Imagine is a waterfall. Put a lake to hold the water then later clean it. If the thing is something to be in a GUI the dealy is minimal.
 

lee1210

macrumors 68040
Jan 10, 2005
3,182
3
Dallas, TX
Crashes out when I try and run it in Xcode. I have the Python included with Xcode tools (2.5.1) and have included libpython.dylib into the project as well as the Python header file.

I'll have to do some more reading when I'm not so tired. I don't think I'm thinking straight enough to do any programming at the moment.
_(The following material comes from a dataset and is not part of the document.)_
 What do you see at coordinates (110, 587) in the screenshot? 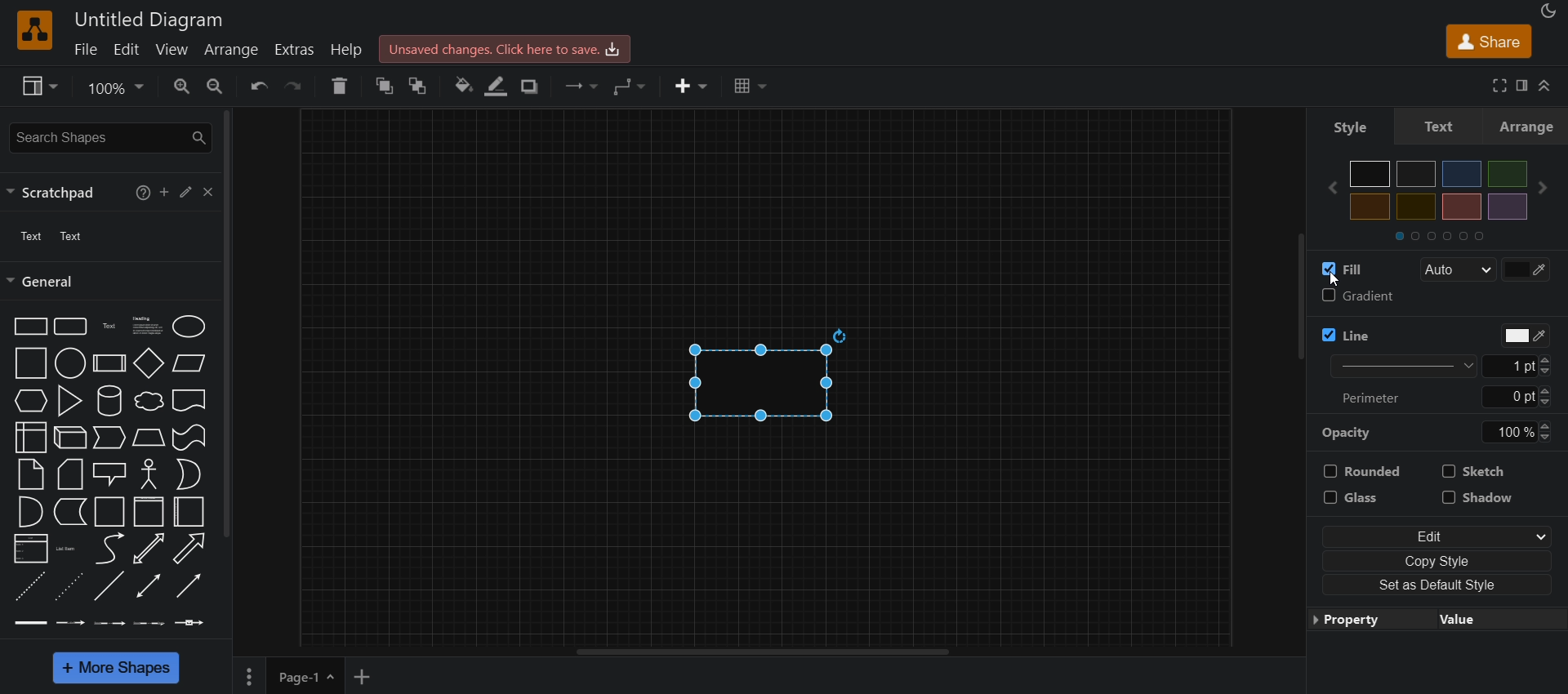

GDB it and see which of the PyObject pointers you have there come back null. The crash is likely passing one of those as null to another Python function, or when you do Py_DECREF on them. Once you know that it may be easier to figure out. I had the logic.py file in the same working directory as my program (I just used gcc from terminal, I wasn't trying Xcode), which is why I did:
Code:
sys.path.append('.')

I don't know what directory Xcode uses for its working directory, but it might be better for you, while you're trying this out, to put the logic.py file in a specific place, then just add that to Python's path using the sys.path.append function.

That was one of the causes of problems when I started out, the other was that I had to change the last argument of PyObject_CallFunction to NULL from the empty string. The rest of the issues I had seemed to be related to the environment, so if Xcode is already handling that you shouldn't have to worry about those.

-Lee

P.S. If you are going to go with a co-process method, you could just run a Python script by itself for the "data acquisition" process as mamcx suggested. However, I think these bridges are interesting so I like playing with them. Even after I went through the trouble of passing dynamic data to/from Fortran to C to Java (via JNI) and Fortran to C to C# (via Embedded Mono) I haven't ended up using either in production. In my case the overhead of starting a lot of JVMs for JNI or embedding the mono runtime in all of our processes wasn't worthwhile.
 

Cromulent

macrumors 604
Original poster
Oct 2, 2006
6,802
1,096
The Land of Hope and Glory
Bah, the program works perfectly when compiling on the command line :(. Yet another reason to hate IDE's which just get in your way...

I guess I'm going to have to have a closer look at Xcode.